__Exercise__: Only one stretch of the records below should be repeated. It starts with the line containing "Клуб (257, 28)" and goes on through the line containing "support@tpfx.co.id (36, 2048)", exactly as written.

Dataset items:

★ ★ ★ ★

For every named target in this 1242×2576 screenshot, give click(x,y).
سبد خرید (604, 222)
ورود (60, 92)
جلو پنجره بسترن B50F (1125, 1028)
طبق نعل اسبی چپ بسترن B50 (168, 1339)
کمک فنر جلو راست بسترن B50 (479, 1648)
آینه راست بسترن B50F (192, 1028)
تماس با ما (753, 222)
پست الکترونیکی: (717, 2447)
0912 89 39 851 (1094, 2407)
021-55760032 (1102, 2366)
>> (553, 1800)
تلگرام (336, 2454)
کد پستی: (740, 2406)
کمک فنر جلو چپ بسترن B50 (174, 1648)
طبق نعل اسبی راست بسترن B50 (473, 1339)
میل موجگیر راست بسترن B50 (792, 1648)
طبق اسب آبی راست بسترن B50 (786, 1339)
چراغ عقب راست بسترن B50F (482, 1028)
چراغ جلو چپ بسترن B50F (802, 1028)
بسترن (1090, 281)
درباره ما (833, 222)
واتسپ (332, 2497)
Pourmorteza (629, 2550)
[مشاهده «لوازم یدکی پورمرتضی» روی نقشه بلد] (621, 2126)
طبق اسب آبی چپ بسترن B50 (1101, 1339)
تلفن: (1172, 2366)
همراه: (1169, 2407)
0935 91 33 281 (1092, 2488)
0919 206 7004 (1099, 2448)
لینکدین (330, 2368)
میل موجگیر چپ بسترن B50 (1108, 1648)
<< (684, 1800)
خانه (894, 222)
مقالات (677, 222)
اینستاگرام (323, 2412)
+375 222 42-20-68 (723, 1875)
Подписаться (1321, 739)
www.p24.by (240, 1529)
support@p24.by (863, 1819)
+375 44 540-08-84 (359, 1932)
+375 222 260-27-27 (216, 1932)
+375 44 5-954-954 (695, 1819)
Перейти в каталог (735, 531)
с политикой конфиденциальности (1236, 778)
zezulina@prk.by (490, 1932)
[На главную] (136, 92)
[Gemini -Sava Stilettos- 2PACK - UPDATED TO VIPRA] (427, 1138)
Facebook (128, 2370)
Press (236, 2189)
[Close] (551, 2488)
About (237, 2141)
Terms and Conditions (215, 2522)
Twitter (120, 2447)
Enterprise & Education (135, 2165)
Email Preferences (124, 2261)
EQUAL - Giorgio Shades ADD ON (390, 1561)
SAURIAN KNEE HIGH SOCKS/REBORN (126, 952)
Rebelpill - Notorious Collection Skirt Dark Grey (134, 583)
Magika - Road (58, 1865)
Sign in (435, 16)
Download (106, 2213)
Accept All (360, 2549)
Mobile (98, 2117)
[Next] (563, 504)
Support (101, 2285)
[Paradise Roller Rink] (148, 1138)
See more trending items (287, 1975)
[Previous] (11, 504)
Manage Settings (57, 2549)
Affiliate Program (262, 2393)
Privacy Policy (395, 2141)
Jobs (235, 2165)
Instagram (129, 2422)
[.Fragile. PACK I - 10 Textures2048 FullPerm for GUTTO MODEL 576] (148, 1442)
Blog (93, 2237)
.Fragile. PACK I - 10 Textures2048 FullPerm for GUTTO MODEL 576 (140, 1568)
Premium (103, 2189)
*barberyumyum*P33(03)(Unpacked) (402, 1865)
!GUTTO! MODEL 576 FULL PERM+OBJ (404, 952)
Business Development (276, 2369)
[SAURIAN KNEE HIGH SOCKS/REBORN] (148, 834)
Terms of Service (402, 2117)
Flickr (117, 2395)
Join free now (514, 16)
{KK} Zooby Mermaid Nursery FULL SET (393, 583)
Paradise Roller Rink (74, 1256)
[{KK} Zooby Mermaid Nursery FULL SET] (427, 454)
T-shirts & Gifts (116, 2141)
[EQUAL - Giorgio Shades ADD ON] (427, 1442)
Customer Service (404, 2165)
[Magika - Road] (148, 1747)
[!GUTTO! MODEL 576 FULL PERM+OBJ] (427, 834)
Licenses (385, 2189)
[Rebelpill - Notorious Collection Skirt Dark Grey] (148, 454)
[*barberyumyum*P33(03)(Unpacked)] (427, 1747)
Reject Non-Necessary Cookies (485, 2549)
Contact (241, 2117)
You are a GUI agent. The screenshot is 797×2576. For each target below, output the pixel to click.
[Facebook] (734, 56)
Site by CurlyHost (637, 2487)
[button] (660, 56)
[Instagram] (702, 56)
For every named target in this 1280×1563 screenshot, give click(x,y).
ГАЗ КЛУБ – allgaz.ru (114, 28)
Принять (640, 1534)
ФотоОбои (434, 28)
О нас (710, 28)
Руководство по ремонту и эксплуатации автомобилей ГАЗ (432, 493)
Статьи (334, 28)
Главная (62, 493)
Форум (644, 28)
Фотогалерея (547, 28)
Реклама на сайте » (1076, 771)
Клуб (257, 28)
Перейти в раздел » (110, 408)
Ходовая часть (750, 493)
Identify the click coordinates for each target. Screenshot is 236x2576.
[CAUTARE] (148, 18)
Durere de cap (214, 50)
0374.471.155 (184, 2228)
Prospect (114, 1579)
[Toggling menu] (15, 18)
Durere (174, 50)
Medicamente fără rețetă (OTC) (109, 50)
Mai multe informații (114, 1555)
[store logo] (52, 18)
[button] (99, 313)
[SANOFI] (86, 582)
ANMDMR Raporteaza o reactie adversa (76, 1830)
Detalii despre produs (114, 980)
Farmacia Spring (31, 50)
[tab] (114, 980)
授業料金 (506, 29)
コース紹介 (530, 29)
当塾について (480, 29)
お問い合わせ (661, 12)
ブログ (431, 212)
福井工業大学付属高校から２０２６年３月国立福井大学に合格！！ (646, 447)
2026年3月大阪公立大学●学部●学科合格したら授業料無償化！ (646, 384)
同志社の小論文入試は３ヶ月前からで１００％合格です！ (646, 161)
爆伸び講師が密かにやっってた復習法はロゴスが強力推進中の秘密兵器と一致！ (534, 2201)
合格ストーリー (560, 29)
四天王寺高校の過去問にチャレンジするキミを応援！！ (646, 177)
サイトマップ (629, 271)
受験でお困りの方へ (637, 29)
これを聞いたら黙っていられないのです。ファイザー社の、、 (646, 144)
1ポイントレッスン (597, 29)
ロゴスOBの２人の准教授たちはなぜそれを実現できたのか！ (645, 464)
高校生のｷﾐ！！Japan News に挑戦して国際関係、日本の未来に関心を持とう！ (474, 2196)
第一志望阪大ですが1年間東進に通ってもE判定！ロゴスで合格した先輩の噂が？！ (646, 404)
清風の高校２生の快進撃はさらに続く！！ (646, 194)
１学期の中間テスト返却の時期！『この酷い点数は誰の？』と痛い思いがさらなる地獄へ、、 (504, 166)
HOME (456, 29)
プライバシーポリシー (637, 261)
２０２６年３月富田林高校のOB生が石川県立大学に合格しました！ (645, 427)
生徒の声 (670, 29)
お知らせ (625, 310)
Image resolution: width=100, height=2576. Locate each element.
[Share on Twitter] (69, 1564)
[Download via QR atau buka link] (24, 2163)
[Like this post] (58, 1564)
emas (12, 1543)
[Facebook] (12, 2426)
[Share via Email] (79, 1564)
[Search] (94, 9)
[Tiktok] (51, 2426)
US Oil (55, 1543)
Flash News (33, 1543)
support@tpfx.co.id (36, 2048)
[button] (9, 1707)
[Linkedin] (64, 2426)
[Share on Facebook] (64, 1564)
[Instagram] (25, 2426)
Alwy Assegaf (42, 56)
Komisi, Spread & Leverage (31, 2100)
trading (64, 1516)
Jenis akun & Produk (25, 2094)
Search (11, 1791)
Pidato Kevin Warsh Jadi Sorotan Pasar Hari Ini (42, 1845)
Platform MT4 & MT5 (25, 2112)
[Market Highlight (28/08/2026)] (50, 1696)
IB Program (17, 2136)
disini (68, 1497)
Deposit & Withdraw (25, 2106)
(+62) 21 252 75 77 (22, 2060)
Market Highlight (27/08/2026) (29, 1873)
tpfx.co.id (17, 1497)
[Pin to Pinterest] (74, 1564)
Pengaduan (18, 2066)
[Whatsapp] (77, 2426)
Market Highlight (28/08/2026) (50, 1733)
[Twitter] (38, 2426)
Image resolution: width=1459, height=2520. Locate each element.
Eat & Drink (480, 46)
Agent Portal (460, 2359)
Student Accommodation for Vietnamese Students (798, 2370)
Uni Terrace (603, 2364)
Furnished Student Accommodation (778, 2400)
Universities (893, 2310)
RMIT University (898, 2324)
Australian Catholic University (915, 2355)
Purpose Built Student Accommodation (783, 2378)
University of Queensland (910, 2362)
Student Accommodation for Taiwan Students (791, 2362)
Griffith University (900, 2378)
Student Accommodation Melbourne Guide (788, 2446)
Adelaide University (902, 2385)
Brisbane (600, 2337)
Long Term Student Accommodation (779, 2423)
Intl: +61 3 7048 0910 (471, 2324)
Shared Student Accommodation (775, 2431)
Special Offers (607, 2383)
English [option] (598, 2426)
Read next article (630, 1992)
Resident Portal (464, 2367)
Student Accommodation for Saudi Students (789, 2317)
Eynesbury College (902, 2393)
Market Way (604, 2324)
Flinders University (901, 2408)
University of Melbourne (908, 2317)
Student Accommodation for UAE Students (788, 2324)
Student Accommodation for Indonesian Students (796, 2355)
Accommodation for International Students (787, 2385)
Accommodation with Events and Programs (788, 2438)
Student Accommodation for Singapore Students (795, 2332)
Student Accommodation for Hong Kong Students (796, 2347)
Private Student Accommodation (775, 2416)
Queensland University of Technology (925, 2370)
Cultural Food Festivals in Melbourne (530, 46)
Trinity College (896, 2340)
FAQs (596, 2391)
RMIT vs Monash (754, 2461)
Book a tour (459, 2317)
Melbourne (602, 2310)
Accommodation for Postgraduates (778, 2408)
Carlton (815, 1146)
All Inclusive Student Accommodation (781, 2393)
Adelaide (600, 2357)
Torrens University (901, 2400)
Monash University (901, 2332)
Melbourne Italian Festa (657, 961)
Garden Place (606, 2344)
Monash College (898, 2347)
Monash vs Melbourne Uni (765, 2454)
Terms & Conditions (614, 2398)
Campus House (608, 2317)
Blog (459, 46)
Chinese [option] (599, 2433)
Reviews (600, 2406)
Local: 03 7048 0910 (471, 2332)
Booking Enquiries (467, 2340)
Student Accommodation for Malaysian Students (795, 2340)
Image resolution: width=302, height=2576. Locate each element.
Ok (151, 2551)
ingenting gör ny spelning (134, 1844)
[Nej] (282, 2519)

★ ★ ★ ★

__Task output__:
Клуб (257, 28)
Перейти в раздел » (110, 408)
Ходовая часть (750, 493)
Identify the click coordinates for each target. Screenshot is 236x2576.
[CAUTARE] (148, 18)
Durere de cap (214, 50)
0374.471.155 (184, 2228)
Prospect (114, 1579)
[Toggling menu] (15, 18)
Durere (174, 50)
Medicamente fără rețetă (OTC) (109, 50)
Mai multe informații (114, 1555)
[store logo] (52, 18)
[button] (99, 313)
[SANOFI] (86, 582)
ANMDMR Raporteaza o reactie adversa (76, 1830)
Detalii despre produs (114, 980)
Farmacia Spring (31, 50)
[tab] (114, 980)
授業料金 (506, 29)
コース紹介 (530, 29)
当塾について (480, 29)
お問い合わせ (661, 12)
ブログ (431, 212)
福井工業大学付属高校から２０２６年３月国立福井大学に合格！！ (646, 447)
2026年3月大阪公立大学●学部●学科合格したら授業料無償化！ (646, 384)
同志社の小論文入試は３ヶ月前からで１００％合格です！ (646, 161)
爆伸び講師が密かにやっってた復習法はロゴスが強力推進中の秘密兵器と一致！ (534, 2201)
合格ストーリー (560, 29)
四天王寺高校の過去問にチャレンジするキミを応援！！ (646, 177)
サイトマップ (629, 271)
受験でお困りの方へ (637, 29)
これを聞いたら黙っていられないのです。ファイザー社の、、 (646, 144)
1ポイントレッスン (597, 29)
ロゴスOBの２人の准教授たちはなぜそれを実現できたのか！ (645, 464)
高校生のｷﾐ！！Japan News に挑戦して国際関係、日本の未来に関心を持とう！ (474, 2196)
第一志望阪大ですが1年間東進に通ってもE判定！ロゴスで合格した先輩の噂が？！ (646, 404)
清風の高校２生の快進撃はさらに続く！！ (646, 194)
１学期の中間テスト返却の時期！『この酷い点数は誰の？』と痛い思いがさらなる地獄へ、、 (504, 166)
HOME (456, 29)
プライバシーポリシー (637, 261)
２０２６年３月富田林高校のOB生が石川県立大学に合格しました！ (645, 427)
生徒の声 (670, 29)
お知らせ (625, 310)
Image resolution: width=100, height=2576. Locate each element.
[Share on Twitter] (69, 1564)
[Download via QR atau buka link] (24, 2163)
[Like this post] (58, 1564)
emas (12, 1543)
[Facebook] (12, 2426)
[Share via Email] (79, 1564)
[Search] (94, 9)
[Tiktok] (51, 2426)
US Oil (55, 1543)
Flash News (33, 1543)
support@tpfx.co.id (36, 2048)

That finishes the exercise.